This question was recently posed on our Acts 29 discussion forum. I tried to give a brief response.
A Brief Definition
We define “a disciple” as a Spirit-led follower of Christ. The reason we don’t use the “gospel” in our definition is because we see discipleship as relational, unto the Person Jesus, not unto the information of the gospel. We also wanted to emphasize the critical role of the Spirit in being a disciple of Jesus. All too often discipleship is disconnected from the Spirit, the Spirit of the Gospel of Jesus. We want to retain the trinitarian, personal nature of the Gospel by emphasizing the persons of the Trinity.
You Can’t Follow Jesus
But I thought discipleship was all about Jesus? It can’t be all about Jesus apart from the Spirit. Without the Spirit it will be all about you trying to be all about Jesus. This results in dead-end moralism or legalism or despair. The truth is that you can’t follow Jesus. Will Walker helpfully illustrates the centrality of the Spirit in following Jesus when he asks:
Q: “Who would you pick between Jesus and the Spirit to be your discipler?”
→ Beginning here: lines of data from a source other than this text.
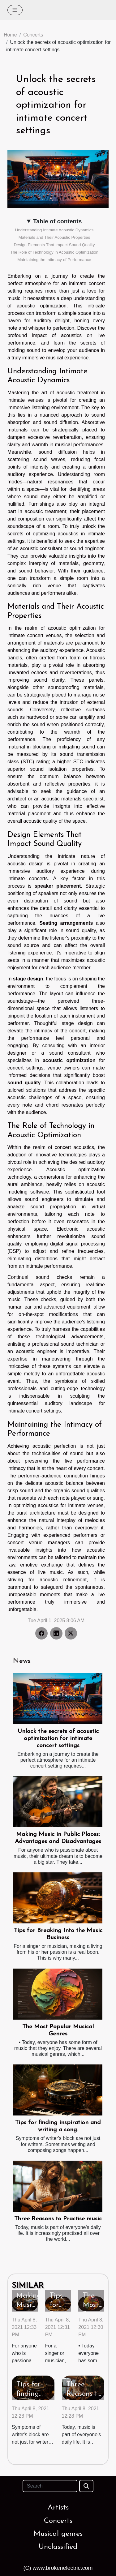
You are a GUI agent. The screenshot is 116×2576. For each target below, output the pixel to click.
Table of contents (57, 221)
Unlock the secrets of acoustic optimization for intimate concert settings (58, 1739)
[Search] (50, 2486)
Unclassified (58, 2547)
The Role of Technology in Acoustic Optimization (54, 252)
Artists (58, 2507)
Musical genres (58, 2534)
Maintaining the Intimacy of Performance (54, 259)
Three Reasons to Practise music (58, 2219)
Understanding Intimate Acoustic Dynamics (54, 230)
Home (10, 34)
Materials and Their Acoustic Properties (54, 237)
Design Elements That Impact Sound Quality (54, 244)
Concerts (33, 34)
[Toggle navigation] (15, 10)
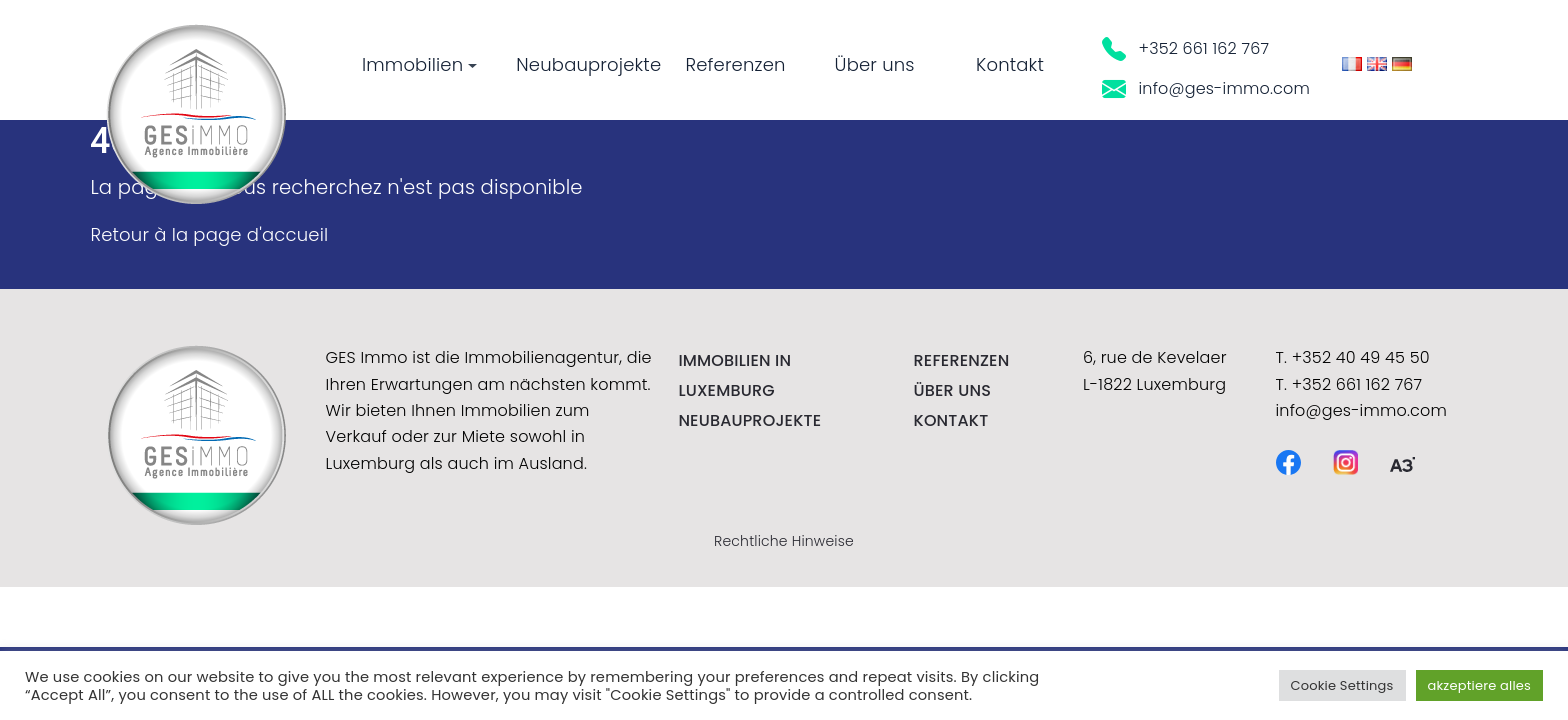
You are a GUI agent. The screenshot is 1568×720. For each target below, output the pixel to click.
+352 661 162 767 (1185, 49)
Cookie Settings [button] (1342, 685)
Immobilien (419, 64)
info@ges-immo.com (1206, 89)
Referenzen (735, 64)
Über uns (875, 64)
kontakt (951, 420)
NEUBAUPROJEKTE (749, 420)
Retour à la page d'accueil (209, 234)
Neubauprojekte (588, 64)
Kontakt (1010, 64)
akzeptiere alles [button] (1479, 685)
A: “Not Jesus because apart from the Spirit we cannot follow (obey and enjoy) Jesus.” (my answer)
Some Bible Examples:
- Salvation: Ezek 36. Israel could not obey the law with out the heart of flesh being animated by the Spirit.
- Mission: Luke 4. Jesus does not begin his ministry until he is baptized by the Spirit.
- Mission: Acts 2. The Church does not begin its ministry until the sending of the Spirit at Pentecost.
- Sanctification: Gal 5. The way we look like Jesus is by bearing the fruit of the Spirit.
In discipleship, the primary goal of the Spirit is to reproduce the likeness of Christ in each person for the glory of God.